Nesse diapasão, podemos citar o caso concreto julgado pela 15ª Turma do TRT da 2ª Região (SP), processo 1001964-26.2016.5.02.0242 que fixou tese onde a opção da empresa pelo direcionamento do empregado para a forma de home office, não a exime da obrigação de prezar por um ambiente seguro e sadio. No entanto, como destacado pelo relator, referida obrigação esbarra em alguns limites, uma vez que a empregadora não tem livre acesso à residência do funcionário, ou, via de regra, ao local onde os serviços serão prestados, de modo que não possui plenas condições de avaliar o desempenho do labor, todo o mobiliário e os equipamentos utilizados.

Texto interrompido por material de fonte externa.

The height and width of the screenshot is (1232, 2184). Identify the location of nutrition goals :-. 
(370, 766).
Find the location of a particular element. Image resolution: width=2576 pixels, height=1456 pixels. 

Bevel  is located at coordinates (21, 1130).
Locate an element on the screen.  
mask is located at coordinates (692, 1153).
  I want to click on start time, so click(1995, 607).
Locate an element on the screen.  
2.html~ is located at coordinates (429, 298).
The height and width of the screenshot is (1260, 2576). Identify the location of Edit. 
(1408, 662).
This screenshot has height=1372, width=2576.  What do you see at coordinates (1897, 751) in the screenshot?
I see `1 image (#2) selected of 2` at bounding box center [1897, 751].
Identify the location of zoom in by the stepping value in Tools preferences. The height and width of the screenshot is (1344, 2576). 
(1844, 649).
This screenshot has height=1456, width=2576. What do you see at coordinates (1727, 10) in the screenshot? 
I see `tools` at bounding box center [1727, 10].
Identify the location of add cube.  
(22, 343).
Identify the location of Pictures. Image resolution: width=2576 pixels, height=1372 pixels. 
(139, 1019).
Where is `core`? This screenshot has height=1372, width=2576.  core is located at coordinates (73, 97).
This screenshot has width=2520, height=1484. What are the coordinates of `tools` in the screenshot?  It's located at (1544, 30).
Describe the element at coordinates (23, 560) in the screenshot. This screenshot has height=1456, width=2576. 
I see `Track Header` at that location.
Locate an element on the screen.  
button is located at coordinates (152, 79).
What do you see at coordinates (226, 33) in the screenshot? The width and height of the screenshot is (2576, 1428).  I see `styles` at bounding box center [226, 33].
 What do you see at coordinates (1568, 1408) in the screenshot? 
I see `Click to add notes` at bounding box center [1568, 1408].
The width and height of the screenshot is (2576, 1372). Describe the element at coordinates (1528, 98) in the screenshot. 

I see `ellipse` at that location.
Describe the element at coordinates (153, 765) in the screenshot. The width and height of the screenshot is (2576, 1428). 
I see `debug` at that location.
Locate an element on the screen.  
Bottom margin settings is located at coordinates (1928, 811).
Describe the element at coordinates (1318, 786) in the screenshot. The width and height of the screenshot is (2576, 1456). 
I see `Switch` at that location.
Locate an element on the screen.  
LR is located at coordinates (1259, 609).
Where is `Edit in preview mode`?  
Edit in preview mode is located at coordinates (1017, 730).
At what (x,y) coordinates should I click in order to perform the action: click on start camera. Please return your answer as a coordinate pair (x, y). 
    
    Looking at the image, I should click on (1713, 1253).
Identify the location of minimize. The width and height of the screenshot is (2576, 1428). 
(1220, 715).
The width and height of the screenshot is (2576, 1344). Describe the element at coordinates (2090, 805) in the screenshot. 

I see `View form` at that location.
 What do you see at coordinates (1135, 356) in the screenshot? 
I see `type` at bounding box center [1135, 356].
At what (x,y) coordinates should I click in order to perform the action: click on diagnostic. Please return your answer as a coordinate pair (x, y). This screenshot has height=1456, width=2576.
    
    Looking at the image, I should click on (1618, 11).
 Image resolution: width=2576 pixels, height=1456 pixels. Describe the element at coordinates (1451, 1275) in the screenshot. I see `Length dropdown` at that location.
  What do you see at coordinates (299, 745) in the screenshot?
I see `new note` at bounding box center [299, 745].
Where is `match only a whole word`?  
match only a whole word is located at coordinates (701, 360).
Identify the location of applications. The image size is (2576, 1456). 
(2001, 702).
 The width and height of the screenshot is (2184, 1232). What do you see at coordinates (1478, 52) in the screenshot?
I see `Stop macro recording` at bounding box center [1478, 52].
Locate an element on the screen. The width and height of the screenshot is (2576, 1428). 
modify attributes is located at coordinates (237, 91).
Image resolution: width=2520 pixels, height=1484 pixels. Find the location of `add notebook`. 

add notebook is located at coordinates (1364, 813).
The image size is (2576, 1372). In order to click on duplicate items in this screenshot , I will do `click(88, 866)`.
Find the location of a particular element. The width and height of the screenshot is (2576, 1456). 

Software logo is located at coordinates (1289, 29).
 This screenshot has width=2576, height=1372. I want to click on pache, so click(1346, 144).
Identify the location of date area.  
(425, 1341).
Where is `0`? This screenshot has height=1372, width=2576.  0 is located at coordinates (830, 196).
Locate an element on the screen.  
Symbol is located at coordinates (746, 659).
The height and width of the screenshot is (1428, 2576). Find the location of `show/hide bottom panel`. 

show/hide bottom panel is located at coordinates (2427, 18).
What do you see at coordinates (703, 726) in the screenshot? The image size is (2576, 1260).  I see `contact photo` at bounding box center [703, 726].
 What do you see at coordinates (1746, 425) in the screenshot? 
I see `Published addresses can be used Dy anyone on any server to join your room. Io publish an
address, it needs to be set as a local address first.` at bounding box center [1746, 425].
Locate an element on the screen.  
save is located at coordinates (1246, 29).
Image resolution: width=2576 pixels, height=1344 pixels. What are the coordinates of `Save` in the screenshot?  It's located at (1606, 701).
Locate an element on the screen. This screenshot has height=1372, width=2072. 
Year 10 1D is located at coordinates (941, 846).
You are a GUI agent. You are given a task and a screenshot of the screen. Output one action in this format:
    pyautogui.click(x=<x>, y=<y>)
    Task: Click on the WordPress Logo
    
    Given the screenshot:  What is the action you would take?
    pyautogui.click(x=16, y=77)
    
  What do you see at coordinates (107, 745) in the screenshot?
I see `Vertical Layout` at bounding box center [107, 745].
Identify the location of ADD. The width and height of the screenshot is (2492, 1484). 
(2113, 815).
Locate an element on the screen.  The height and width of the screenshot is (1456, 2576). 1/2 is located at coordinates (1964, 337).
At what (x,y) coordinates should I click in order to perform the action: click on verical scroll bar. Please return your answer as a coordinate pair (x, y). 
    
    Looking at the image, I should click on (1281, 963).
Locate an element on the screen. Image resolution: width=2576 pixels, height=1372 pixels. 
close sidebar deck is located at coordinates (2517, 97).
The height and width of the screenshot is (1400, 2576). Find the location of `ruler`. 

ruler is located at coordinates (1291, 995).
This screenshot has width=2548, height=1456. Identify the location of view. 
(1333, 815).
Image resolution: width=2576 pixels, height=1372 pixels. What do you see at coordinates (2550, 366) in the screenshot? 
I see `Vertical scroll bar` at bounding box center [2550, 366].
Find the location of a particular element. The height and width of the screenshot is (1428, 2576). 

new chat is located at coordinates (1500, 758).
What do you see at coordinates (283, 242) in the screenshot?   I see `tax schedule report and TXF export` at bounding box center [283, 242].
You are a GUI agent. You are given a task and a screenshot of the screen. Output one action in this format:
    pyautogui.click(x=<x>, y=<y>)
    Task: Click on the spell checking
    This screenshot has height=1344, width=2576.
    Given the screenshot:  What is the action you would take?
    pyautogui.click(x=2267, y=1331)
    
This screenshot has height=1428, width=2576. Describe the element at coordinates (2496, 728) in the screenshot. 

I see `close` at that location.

Por tal razão, não se pode exigir da reclamada uma fiscalização efetiva à residência do colaborador a fim de investigar acerca de suas condições reais, tampouco um acompanhamento cotidiano das atividades executadas. Para tanto, a justificativa da decisão trazida no acórdão pelo colegiado, foi de que a obrigação da empresa se limita ao cumprimento da obrigação primordial de instruir os empregados quanto à necessidade de observância das normas de segurança e higiene, a fim de precaver o surgimento de doenças e de acidentes, fornecer o mobiliário adequado, orientá-los quanto à postura adequada, pausas para descanso, entre outras.
Em suma, ante o teor da prova produzida no processo supracitado, o Tribunal paulista afastou a responsabilidade civil pela ocorrência da doença ocupacional equiparada ao acidente de trabalho alegada pelo funcionário, julgando, ao final, improcedente seu pedido.
Certamente o assunto objeto deste artigo continuará a ensejar inúmeros debates futuros, especialmente com relação a prevenção, fiscalização e registro das questões relativas à segurança e medicina do trabalho. Afinal, como podemos distinguir um acidente do cotidiano e o que seria um típico acidente do trabalho?